Citrone dio media vuelta y se alejó, lo mismo que hizo enseguida Vega. Se dirigieron hacia la puerta trasera de la comisaría.

– ¡Citrone! -gritó Lou llevado por un impulso-. ¿Dónde está el medio millón? ¿Ya lo tienes a buen recaudo?

Citrone no se detuvo, aunque Lou tuvo la impresión de que Vega quedó inmóvil un instante y luego siguió. Los otros tres pusieron cara de asombro, precisamente lo que pretendía Lou. Intrigarlos. Hacerles hablar. Murmurar. Que se intercambiaran más cotilleos en las taquillas que en las instalaciones de la Bolsa de Nueva York. De repente Lou se sintió inspirado.

– ¡Citrone! -gritó de nuevo-. Tenías trapicheos con Lenihan y todos lo sabemos. Tú, Lenihan y vete a saber quién más hicisteis una fortuna traficando con drogas. Tú mandaste a Lenihan a matar a Rosato, Citrone. ¡Eres de la peor calaña que uno pueda imaginar, Citrone!

Citrone y Vega desaparecieron hacia el interior de la comisaría, pero Lou ya hacía rato que no hablaba dirigiéndose a él. Le interesaba la atención de los otros agentes del distrito y cada vez se juntaban más alrededor de la entrada. Iban saliendo de los coches y se paraban a escuchar.

– ¡Estás acabado, Citrone! ¡Te han desenmascarado, chaval!

Los tres polis quedaron allí clavados y, por sus expresiones, Lou no acertaba a determinar si eran personas corruptas o limpias. La gente honrada habría estado de acuerdo con él. Estaría harta de los mangoneos de Citrone, pues les desacreditaba, por dinero, encima. Los agentes honrados eran la única arma que tenía Lou a mano, y tenía que acceder a ellos antes de que muriera más gente. Despedirse del trabajo policial lento y seguro; alguien tenía que dejar al descubierto tanta corrupción. ¿Quién mejor que él, Lou Jacobs, de Leidy Street?

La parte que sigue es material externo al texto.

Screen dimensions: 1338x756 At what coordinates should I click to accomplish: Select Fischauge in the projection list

– ¡Te estás hundiendo, Citrone! -gritó Lou colocándose las manos frente a los labios en forma de megáfono-. ¡Tú y hasta el último sinvergüenza de esta comisaría! ¡Te has hundido en la mierda, Citrone! ¡Apestas de lo lindo! ¡Has sembrado la ruina para todos! ¡Has esparcido la mala fama entre los agentes honrados! ¡Eres la vergüenza del Undécimo, cerdo!

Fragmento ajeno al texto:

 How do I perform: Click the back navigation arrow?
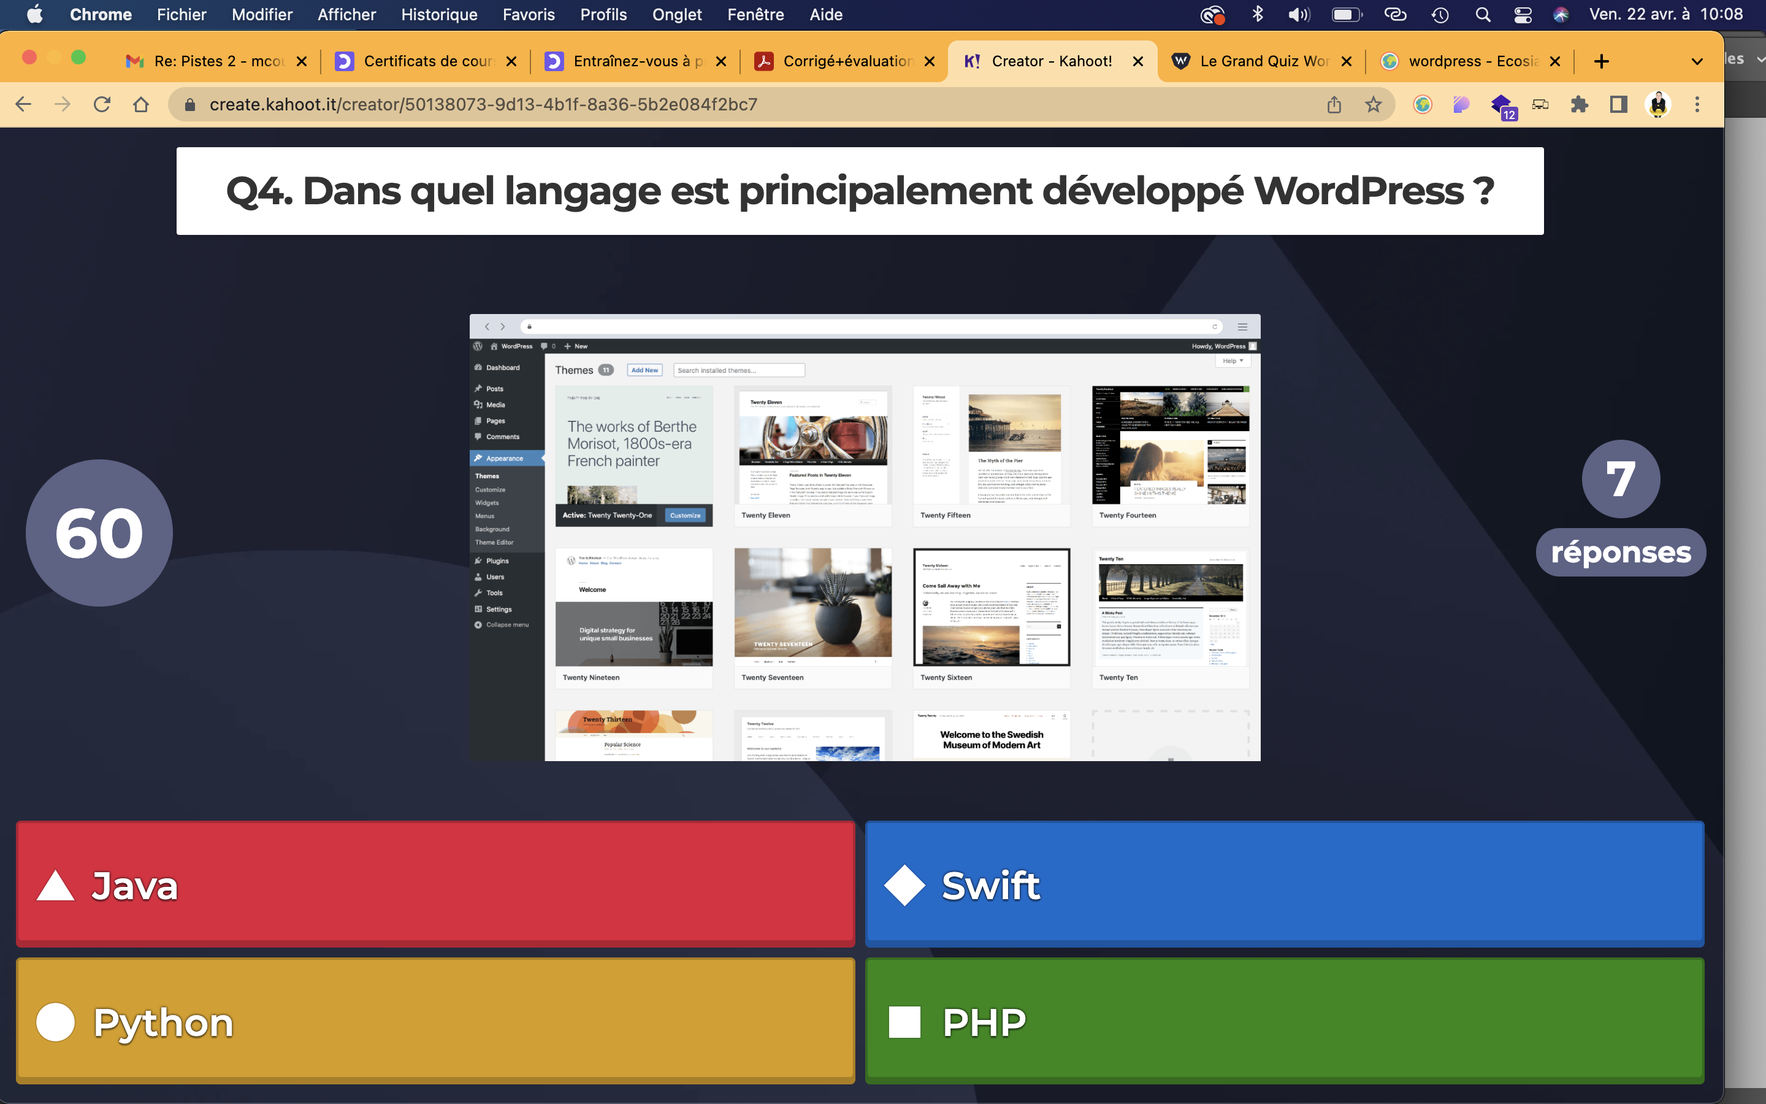click(23, 104)
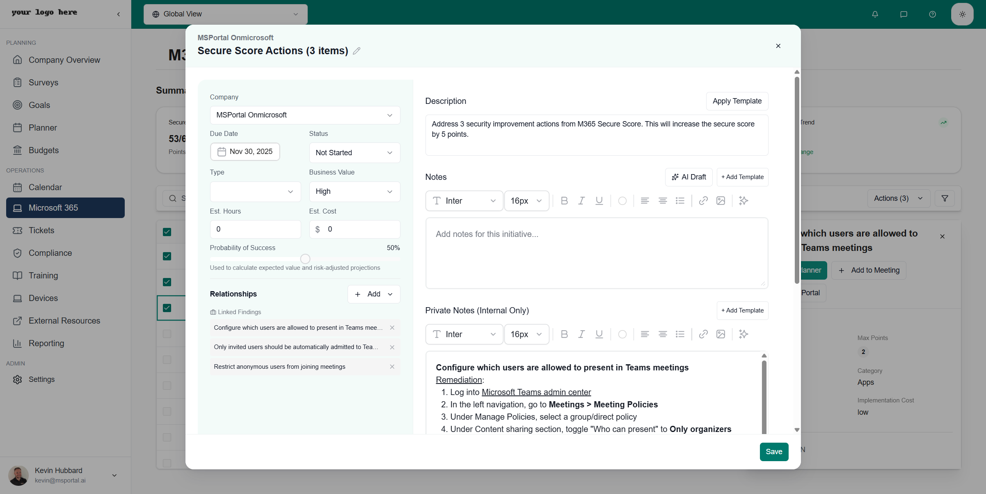Viewport: 986px width, 494px height.
Task: Toggle the theme switcher icon
Action: point(962,14)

Las palabras de Lou resonaban en el gélido aire. Las oyeron todos los agentes de los alrededores. Los que se encontraban en la planta superior del edificio se congregaron en las ventanas.

– ¡Yo trabajé en el Cuarto, donde nunca apareció un sinvergüenza como tú, Citrone! ¡Allí no tenía cabida un sinvergüenza!

¡Los agentes de esta comisaría que no estén dispuestos a tolerar tanta corrupción se pondrán en contacto conmigo, con Lou Jacobs! ¡Mi número figura en la guía de la ciudad! -Lou tuvo que hacer una pequeña pausa para recuperar el aliento-. ¿Me oyes, Citrone? ¿Me oyes? ¡Te voy a hundir! ¡He soportado de todo y no aguanto más!